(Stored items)
----

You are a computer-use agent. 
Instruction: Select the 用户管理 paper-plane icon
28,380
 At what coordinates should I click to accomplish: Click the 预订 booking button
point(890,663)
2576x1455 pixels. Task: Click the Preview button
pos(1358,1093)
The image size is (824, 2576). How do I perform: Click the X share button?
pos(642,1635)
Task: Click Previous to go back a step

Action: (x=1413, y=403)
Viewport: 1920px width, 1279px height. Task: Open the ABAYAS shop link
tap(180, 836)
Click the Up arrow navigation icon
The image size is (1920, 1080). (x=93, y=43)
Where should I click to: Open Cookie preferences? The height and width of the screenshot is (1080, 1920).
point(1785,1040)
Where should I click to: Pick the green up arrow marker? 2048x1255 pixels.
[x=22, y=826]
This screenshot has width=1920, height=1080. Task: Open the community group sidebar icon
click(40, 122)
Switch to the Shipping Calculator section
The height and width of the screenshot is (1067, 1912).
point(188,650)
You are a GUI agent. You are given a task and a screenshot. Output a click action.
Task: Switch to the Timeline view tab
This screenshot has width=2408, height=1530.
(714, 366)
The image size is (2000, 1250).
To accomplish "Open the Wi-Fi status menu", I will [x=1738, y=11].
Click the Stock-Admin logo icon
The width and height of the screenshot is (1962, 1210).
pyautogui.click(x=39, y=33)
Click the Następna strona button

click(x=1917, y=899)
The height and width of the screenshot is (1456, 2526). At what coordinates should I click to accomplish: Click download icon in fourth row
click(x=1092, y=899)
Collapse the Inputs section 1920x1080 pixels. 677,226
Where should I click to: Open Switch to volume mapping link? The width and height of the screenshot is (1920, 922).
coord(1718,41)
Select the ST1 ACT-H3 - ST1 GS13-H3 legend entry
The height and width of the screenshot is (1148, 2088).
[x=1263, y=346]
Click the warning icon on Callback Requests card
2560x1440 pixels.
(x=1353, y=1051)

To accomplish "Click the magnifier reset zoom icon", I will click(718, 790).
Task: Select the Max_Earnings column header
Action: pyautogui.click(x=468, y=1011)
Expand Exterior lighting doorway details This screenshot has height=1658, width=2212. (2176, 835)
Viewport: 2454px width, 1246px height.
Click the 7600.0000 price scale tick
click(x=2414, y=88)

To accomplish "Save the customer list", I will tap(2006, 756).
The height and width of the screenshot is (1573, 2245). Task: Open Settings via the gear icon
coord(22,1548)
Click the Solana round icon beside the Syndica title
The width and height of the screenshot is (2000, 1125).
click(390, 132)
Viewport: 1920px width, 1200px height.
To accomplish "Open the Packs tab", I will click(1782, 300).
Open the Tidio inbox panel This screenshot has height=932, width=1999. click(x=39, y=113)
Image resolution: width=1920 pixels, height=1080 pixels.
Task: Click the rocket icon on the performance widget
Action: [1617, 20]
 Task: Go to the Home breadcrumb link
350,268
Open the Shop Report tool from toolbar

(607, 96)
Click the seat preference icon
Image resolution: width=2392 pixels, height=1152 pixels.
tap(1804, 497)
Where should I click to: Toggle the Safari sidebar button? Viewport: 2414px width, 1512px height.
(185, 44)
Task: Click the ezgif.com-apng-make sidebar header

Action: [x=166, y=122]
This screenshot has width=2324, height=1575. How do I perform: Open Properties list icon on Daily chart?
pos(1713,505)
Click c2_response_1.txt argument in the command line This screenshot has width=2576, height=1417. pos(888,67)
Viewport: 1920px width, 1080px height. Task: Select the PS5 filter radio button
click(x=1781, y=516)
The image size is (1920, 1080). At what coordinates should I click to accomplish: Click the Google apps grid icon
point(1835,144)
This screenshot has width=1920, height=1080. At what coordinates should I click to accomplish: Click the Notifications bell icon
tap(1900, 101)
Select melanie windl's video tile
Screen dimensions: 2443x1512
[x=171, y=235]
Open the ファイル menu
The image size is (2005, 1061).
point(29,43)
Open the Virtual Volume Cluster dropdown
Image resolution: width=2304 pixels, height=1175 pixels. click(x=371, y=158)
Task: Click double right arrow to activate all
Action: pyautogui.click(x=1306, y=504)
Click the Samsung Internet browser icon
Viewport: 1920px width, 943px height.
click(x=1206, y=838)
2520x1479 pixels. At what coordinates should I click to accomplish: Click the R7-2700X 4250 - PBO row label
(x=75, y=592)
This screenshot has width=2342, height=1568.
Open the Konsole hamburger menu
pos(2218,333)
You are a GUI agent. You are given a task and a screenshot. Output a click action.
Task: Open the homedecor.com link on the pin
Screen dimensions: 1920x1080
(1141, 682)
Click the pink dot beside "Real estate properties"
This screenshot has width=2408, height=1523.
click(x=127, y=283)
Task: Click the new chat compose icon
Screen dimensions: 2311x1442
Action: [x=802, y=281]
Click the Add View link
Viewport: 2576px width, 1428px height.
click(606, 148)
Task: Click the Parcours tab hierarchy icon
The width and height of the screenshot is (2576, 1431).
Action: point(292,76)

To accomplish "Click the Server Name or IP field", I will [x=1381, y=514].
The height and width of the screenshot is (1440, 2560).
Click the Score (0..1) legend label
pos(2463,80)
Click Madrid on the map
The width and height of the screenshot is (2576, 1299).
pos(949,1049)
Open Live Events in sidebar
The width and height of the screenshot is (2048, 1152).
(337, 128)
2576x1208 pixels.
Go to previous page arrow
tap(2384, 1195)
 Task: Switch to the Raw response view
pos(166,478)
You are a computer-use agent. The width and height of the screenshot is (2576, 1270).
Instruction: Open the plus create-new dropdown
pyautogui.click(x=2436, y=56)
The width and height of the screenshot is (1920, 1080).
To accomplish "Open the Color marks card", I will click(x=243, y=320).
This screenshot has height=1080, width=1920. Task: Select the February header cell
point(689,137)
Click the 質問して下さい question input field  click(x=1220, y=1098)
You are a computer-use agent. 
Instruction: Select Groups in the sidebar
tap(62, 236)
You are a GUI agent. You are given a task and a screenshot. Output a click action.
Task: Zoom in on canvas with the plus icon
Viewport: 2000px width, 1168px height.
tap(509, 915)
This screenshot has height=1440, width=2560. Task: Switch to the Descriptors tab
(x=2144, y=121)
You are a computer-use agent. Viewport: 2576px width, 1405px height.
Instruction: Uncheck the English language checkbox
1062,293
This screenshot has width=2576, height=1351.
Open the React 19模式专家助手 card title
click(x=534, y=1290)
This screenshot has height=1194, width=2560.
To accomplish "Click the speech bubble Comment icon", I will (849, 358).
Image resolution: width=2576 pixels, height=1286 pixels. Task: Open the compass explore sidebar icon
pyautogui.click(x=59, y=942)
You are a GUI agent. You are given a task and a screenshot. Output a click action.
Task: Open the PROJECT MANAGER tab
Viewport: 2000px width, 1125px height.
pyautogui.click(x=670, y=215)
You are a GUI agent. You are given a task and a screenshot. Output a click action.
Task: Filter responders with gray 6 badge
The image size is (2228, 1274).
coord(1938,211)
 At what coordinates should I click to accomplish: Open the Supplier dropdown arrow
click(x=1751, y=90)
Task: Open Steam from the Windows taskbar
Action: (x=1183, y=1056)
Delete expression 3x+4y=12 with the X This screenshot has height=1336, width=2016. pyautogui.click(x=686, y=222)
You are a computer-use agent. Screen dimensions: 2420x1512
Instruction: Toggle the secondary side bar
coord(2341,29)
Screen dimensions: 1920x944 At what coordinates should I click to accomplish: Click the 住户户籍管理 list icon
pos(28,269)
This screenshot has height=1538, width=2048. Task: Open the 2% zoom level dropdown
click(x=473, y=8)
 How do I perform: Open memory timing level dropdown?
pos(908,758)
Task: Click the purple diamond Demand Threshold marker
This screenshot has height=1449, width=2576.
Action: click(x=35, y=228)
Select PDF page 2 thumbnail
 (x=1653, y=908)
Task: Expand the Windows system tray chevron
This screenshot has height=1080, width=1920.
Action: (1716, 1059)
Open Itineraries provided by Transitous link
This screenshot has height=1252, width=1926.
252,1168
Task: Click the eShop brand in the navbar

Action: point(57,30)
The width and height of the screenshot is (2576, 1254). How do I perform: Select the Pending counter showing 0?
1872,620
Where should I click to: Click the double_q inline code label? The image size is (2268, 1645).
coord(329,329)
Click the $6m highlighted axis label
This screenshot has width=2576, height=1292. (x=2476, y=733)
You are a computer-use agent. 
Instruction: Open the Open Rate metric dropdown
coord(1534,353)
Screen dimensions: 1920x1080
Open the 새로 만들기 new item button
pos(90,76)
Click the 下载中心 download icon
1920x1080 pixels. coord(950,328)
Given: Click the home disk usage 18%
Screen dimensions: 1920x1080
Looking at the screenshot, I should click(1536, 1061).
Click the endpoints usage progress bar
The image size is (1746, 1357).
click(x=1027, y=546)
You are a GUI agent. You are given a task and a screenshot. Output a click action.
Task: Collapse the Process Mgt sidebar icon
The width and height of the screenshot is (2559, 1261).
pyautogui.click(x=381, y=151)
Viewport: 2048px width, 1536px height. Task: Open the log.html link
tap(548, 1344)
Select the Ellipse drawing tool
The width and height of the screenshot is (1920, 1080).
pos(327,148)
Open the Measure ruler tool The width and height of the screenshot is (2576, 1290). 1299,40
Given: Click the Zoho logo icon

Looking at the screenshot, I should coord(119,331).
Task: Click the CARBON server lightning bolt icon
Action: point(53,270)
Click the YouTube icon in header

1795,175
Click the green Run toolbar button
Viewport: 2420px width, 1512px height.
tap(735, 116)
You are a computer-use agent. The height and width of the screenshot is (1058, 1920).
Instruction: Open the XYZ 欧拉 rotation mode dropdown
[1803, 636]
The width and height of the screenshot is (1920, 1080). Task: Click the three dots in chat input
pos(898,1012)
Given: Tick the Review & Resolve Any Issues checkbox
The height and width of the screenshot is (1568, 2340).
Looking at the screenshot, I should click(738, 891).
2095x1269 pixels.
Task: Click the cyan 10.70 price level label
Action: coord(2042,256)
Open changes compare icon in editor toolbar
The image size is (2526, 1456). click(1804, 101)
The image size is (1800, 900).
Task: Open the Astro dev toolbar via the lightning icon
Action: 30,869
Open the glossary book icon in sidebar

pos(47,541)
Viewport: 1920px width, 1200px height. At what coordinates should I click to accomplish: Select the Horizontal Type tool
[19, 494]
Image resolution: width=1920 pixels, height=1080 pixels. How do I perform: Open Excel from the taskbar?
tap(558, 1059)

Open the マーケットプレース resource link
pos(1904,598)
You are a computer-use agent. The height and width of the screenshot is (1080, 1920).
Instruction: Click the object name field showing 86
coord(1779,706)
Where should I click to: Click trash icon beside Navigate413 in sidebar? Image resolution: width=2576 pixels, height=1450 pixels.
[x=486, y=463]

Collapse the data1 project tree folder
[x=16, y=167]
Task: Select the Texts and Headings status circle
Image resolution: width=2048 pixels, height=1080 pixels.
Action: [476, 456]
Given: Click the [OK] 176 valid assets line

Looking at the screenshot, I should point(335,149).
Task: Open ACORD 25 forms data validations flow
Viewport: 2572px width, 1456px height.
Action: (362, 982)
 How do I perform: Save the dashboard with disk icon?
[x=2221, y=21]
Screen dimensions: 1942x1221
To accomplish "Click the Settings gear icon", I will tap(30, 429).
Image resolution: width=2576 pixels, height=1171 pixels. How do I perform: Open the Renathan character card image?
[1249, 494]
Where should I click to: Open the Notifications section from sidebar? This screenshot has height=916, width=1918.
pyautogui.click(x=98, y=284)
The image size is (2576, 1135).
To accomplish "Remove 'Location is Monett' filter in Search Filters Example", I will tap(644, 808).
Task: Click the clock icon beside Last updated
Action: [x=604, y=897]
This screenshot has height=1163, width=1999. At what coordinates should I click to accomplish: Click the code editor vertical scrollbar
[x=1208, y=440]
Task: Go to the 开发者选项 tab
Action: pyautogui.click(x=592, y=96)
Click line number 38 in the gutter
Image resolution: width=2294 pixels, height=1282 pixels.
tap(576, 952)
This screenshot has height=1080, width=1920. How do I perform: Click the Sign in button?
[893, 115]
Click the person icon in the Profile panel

----

_What you will do_.
The answer must be one number, the count of lines above that hold the word "usage".

_Finished task_.
2